YOUR TASK: Turn the material from the line containing "Click the lightning" through the line containing "(x=18, y=36)", both included, into a numbered list, leaving out any blank lines.

## start DATASET

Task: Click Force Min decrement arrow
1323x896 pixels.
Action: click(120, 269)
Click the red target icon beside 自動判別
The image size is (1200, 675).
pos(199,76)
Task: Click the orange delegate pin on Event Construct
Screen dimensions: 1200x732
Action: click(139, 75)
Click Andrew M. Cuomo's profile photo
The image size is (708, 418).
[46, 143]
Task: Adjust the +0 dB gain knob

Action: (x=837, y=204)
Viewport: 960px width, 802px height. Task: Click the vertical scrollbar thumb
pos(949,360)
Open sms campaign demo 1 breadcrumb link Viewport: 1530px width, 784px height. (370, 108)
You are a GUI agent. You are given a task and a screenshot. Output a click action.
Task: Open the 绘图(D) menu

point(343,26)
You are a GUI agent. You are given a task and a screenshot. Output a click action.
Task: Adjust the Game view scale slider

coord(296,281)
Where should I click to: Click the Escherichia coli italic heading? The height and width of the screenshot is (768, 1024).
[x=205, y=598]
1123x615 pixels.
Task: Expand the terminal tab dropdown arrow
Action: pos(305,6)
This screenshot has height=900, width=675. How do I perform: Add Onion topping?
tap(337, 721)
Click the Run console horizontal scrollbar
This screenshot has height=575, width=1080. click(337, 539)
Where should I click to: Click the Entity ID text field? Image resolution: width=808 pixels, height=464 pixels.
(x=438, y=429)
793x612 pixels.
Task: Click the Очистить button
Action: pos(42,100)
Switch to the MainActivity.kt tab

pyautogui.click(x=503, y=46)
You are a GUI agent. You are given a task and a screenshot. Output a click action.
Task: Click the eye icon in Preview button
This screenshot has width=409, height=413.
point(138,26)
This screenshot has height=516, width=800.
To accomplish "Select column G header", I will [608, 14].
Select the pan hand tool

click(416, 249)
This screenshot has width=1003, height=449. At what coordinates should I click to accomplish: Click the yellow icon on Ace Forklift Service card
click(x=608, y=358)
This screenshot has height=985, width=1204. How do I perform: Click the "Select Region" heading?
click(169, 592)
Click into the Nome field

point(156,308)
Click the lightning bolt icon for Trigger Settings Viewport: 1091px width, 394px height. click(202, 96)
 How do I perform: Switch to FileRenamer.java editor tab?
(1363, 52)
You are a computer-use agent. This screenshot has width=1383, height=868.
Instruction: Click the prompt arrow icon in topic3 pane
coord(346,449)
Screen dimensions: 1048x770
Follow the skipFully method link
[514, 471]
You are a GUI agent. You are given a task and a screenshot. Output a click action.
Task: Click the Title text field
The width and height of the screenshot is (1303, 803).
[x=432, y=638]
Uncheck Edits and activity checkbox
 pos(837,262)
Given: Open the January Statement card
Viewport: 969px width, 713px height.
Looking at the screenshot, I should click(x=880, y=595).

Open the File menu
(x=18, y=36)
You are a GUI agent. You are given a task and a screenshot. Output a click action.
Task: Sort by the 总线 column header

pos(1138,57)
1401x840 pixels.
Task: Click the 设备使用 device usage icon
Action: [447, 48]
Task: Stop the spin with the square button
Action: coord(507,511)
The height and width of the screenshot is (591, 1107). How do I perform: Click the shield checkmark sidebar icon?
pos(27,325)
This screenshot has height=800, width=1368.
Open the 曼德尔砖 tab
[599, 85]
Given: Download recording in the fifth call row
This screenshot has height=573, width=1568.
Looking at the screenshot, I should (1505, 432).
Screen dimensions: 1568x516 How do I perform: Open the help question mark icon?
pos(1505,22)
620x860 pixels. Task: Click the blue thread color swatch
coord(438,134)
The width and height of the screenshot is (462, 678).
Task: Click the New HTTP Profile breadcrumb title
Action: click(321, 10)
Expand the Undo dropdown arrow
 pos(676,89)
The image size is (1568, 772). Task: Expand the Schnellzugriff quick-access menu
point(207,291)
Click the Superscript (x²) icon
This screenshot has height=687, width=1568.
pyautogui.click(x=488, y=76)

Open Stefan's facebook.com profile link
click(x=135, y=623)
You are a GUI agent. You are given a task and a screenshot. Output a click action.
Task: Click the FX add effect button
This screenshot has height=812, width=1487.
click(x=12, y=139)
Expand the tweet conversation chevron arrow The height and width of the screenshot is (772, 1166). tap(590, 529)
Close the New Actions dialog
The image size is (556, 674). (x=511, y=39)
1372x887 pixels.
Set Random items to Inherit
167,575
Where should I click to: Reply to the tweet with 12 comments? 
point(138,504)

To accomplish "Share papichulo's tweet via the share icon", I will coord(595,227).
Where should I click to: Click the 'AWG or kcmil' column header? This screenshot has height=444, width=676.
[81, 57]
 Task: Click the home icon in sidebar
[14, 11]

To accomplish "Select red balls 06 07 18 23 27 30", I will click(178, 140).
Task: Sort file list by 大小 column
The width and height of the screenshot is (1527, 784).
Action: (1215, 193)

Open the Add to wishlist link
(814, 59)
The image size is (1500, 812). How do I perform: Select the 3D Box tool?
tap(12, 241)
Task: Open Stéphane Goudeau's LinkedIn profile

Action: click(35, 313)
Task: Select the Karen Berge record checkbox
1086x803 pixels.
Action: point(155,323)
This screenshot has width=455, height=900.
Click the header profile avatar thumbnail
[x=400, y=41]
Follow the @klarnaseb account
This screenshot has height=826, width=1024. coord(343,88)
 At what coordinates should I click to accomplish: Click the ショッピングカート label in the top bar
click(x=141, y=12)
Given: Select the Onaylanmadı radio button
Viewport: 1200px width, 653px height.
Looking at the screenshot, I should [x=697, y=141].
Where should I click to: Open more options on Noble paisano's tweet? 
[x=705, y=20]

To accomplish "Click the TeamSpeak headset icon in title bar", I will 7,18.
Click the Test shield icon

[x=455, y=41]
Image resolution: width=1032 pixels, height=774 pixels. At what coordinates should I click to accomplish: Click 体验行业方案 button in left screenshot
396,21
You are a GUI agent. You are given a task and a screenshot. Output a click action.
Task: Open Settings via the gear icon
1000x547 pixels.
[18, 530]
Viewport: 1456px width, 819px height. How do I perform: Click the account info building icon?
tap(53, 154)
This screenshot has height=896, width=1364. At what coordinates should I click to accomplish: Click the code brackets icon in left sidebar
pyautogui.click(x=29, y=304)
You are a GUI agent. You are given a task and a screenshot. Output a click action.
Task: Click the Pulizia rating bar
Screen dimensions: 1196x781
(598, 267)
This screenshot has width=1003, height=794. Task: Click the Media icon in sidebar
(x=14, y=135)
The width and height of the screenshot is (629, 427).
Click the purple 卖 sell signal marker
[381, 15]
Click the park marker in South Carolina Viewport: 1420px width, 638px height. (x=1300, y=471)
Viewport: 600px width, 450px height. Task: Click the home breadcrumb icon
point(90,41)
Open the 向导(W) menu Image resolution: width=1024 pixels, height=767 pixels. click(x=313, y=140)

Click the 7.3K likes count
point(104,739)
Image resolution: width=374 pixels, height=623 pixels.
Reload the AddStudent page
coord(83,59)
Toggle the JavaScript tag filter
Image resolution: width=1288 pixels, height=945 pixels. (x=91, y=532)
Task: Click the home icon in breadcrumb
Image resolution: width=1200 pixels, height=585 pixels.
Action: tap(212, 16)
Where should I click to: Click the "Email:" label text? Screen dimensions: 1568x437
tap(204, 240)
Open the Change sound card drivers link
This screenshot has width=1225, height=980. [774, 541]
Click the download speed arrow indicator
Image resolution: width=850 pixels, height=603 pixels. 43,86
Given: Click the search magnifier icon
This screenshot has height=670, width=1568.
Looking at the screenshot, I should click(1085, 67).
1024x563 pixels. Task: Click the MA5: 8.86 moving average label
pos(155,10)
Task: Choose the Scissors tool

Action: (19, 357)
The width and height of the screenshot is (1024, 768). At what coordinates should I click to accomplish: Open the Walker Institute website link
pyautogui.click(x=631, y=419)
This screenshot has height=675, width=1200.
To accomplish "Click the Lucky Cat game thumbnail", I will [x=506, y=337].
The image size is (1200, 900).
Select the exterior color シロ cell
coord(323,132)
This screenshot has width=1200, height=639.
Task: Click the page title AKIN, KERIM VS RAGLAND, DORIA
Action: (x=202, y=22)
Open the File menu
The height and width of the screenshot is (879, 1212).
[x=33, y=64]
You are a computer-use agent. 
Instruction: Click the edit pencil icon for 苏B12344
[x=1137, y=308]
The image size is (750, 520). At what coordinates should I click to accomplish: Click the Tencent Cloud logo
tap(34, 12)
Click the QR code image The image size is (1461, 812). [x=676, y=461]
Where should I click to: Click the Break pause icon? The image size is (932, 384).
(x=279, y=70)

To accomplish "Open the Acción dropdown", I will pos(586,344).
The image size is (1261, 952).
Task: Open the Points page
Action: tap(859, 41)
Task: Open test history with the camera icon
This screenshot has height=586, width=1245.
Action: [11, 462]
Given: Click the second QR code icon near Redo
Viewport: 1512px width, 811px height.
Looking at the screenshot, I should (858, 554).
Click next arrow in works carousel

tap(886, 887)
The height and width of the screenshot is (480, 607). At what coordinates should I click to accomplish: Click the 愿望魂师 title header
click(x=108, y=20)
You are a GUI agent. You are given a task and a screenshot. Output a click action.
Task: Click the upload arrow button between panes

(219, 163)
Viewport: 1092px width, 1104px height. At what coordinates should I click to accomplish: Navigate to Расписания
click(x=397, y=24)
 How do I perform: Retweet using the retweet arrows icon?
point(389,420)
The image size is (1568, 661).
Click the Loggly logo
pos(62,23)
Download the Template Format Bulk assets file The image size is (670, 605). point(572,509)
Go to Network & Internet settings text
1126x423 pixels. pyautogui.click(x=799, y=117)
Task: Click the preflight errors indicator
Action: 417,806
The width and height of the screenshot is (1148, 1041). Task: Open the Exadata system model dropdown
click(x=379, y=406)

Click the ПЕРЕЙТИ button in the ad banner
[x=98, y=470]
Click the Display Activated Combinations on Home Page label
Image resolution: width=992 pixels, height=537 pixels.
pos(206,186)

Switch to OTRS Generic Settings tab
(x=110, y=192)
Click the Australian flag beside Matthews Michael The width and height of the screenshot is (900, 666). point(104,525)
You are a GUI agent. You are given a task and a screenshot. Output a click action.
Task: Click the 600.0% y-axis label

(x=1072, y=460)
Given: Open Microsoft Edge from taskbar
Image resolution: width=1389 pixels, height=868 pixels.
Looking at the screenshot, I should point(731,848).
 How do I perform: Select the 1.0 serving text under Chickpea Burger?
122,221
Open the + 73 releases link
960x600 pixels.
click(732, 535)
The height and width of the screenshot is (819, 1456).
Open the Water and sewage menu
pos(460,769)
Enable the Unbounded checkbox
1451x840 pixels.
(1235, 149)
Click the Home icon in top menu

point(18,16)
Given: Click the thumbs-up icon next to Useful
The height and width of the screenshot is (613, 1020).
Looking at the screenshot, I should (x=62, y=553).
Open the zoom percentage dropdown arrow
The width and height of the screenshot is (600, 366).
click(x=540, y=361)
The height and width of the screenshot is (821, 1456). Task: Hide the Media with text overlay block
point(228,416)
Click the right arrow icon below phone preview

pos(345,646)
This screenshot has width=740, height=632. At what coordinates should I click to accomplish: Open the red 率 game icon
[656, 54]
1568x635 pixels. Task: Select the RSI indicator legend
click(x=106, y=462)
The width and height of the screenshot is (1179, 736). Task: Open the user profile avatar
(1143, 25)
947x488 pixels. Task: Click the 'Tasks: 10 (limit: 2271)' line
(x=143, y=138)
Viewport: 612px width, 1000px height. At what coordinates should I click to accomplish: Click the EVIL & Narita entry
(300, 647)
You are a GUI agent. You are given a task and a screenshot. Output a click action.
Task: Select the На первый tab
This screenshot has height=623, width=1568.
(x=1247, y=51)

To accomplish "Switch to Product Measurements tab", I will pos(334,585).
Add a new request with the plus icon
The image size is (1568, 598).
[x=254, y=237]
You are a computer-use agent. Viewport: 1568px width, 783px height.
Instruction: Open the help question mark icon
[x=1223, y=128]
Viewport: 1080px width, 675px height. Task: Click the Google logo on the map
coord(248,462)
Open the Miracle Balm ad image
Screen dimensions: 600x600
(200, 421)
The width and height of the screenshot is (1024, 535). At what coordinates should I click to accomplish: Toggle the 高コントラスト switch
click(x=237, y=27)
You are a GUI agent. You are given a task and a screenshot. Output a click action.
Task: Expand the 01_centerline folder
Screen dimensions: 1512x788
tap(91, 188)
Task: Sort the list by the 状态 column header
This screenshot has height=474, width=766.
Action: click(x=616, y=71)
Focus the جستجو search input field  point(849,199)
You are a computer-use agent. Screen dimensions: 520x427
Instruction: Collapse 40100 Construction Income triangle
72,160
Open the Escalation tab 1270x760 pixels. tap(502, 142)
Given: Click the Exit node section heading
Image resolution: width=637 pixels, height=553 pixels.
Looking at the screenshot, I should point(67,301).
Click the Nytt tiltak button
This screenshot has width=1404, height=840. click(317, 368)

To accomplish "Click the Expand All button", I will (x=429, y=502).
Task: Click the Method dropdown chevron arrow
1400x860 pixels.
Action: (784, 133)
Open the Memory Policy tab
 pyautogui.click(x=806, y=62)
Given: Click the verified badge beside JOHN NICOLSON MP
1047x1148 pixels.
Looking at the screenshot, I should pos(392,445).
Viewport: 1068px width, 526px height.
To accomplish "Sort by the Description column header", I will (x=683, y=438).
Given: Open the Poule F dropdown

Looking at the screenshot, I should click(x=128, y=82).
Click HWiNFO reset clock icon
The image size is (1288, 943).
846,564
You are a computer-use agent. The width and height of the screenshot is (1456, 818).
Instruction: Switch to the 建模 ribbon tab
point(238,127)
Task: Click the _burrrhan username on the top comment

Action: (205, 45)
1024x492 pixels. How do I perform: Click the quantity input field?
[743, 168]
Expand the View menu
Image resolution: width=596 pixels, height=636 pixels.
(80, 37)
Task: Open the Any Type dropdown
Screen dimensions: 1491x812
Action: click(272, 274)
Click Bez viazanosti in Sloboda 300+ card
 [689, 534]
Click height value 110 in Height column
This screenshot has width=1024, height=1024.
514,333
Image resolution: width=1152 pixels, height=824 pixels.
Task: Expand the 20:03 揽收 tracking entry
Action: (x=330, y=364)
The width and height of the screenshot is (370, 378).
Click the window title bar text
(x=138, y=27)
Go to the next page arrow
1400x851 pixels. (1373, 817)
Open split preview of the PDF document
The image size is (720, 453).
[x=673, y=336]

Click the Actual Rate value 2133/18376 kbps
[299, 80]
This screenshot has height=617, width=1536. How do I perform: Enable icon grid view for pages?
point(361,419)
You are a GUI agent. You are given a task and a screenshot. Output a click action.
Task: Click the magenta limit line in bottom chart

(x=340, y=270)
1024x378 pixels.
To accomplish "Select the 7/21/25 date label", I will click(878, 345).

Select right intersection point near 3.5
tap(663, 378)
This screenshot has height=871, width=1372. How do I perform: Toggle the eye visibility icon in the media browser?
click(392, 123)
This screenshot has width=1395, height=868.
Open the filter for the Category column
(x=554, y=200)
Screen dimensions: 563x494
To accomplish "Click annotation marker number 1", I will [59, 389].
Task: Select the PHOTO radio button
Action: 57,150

## end DATASET

OUTPUT FOR THIS TASK:
1. Click the lightning bolt icon for Trigger Settings Viewport: 1091px width, 394px height. click(202, 96)
2.  How do I perform: Switch to FileRenamer.java editor tab?
3. (1363, 52)
4. You are a computer-use agent. This screenshot has width=1383, height=868.
5. Instruction: Click the prompt arrow icon in topic3 pane
6. coord(346,449)
7. Screen dimensions: 1048x770
8. Follow the skipFully method link
9. [514, 471]
10. You are a GUI agent. You are given a task and a screenshot. Output a click action.
11. Task: Click the Title text field
12. The width and height of the screenshot is (1303, 803).
13. [x=432, y=638]
14. Uncheck Edits and activity checkbox
15.  pos(837,262)
16. Given: Open the January Statement card
17. Viewport: 969px width, 713px height.
18. Looking at the screenshot, I should click(x=880, y=595).
19. Open the File menu
20. (x=18, y=36)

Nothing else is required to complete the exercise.